The third reason this judgment is significant is because the plaintiffs challenge to the validity of section 46A of the Migration Act which, as previously mentioned, precludes an offshore entry person from lodging a valid visa application unless the Minister ‘lifts the bar’, was rejected. The High Court held that the fact that the Minister could not be compelled to exercise his discretion under section 46A did not render the provision invalid. In commenting on this aspect of the decision, Professor George Williams reportedly said ‘on one side there are people who claim this [the High Court decision] is a massive victory—it’s not...it will lead to more claims and it may lead to people succeeding in claims when there is a genuine problem in the way their application is assessed. But it doesn’t lead to anything because the Minister still retains his discretion’. In the immediate aftermath Minister for Immigration and Citizenship, Chris Bowen agreed, noting that ‘they [the High Court] explicitly did not find that my power to lift the bar, to make an application was unconstitutional; they explicitly did not find that the excision was unconstitutional...it was open to them to find that today and they didn’t find that’.

Because the High Court found that the Minister could not be compelled to exercise his discretion under section 46A (or section 195A), the High Court held that writs could not be issued to compel the Minister to exercise either power. Therefore, though the two Sri Lankan asylum seekers who brought these proceedings technically ‘won’, the court issued them only declaratory relief which essentially means the court only resolved a dispute about the law. Nonetheless, their Honours noted that there was no present threat that either plaintiff would be removed from Australia without a further RSA being undertaken in which the law would be correctly applied and procedural fairness afforded. Both plaintiffs may still therefore end up being removed from Australia.

This judgment will impact upon all offshore entry persons currently undergoing refugee assessments under the offshore processing regime.
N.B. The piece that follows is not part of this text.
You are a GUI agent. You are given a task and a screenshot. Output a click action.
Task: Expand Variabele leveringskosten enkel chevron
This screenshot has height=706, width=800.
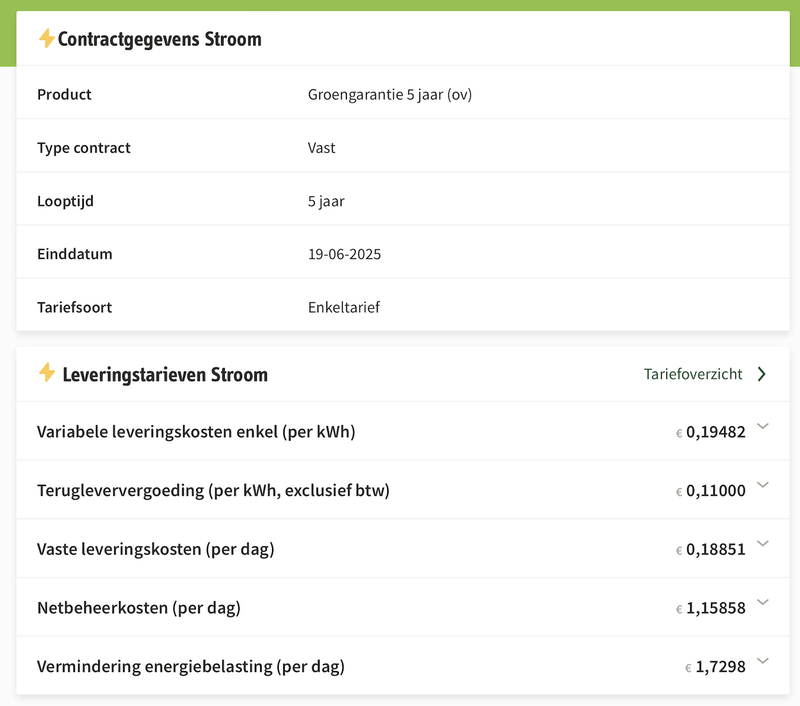tap(763, 426)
In fact, the Government has already reportedly undertaken to re-assess at least 150 adverse assessments that were made prior to the High Court’s judgment. However, it is not clear whether it will have broader implications for the Government’s proposed regional processing framework. Much will depend on whether refugee status assessments will be conducted by Australian or third country government officials/international agencies. It also remains to be seen whether the Government will attempt to introduce legislation to curb the impact of this judgment which will inevitably lead to longer processing times, prolonged detention, and an increased workload for the High Court and/or the Federal Magistrates Court—though in the end presumably also better decision making.